Consistent text communication with the opposite sex says, “I really enjoy talking with you.” This then is either innocently interpreted or dangerously misinterpreted. It may not take long to begin discussing topics that should only be discussed with your spouse.

You may be able to avoid connecting with someone through text when talking about feelings and desires, but the individual on the other end of that conversation, whether single or married, may not be able to control whether they do or not.
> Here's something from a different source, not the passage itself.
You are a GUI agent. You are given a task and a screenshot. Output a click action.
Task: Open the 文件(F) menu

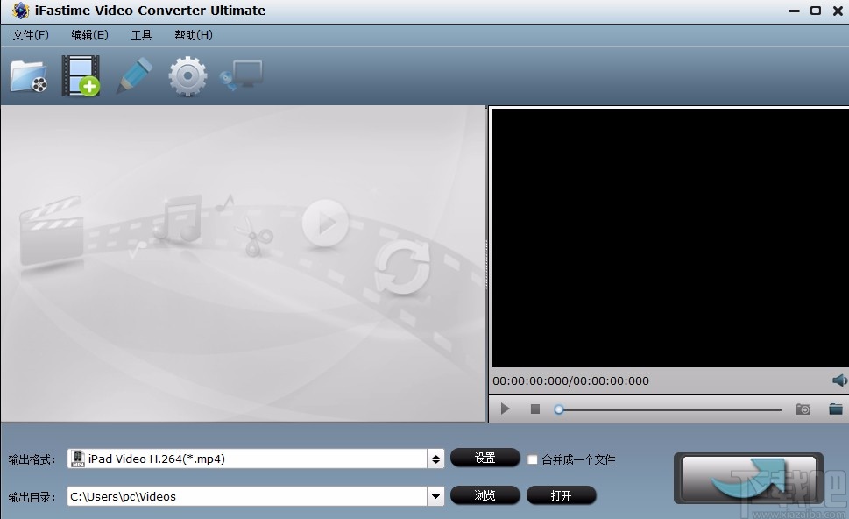pyautogui.click(x=30, y=35)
Avoid private text conversations with the opposite sex at all costs. Don’t even go there. Communication like this is a slippery slope. It is very hard to monitor your subtle emotional messages when sending and receiving private texts. It is equally hard to avoid temptation when in the middle of these consistent conversations. When you spend time talking with someone through text privately, it is easy to send mixed signals, whether emotional or sexual.

Your Heart

Finally, check the status of your heart. Yes, that’s right. I’ve heard the argument too often that, “My spouse and I do what’s best for us.” No, with the nature of the human heart, you are evidently doing what’s best for you. Selfishness is why marriages fail, and why divorces often follow that failure.

Consider it a red flag if you are or want to be married, but don’t find it necessary to monitor some or all of your interactions with the opposite sex.

Have an honest conversation with yourself. Check your heart. Whether you are knowingly not monitoring your nonverbal communication with the opposite sex or whether you’re naïve, you are responsible for the words and messages you are sending.

The nonverbal behaviors we receive and send also have the ability to snare the heart and soul of another.

We’ve been wired by our Creator for both verbal and nonverbal communication with others, including the opposite sex. However, as we live in a fallen world, that communication with others cannot be done effectively or appropriately without strategy and intentionality.

To respect your spouse fully, means to respect them with your words, with your actions, face to face and online, until death do you part.

Editor’s note: A version of this article appeared in 2016.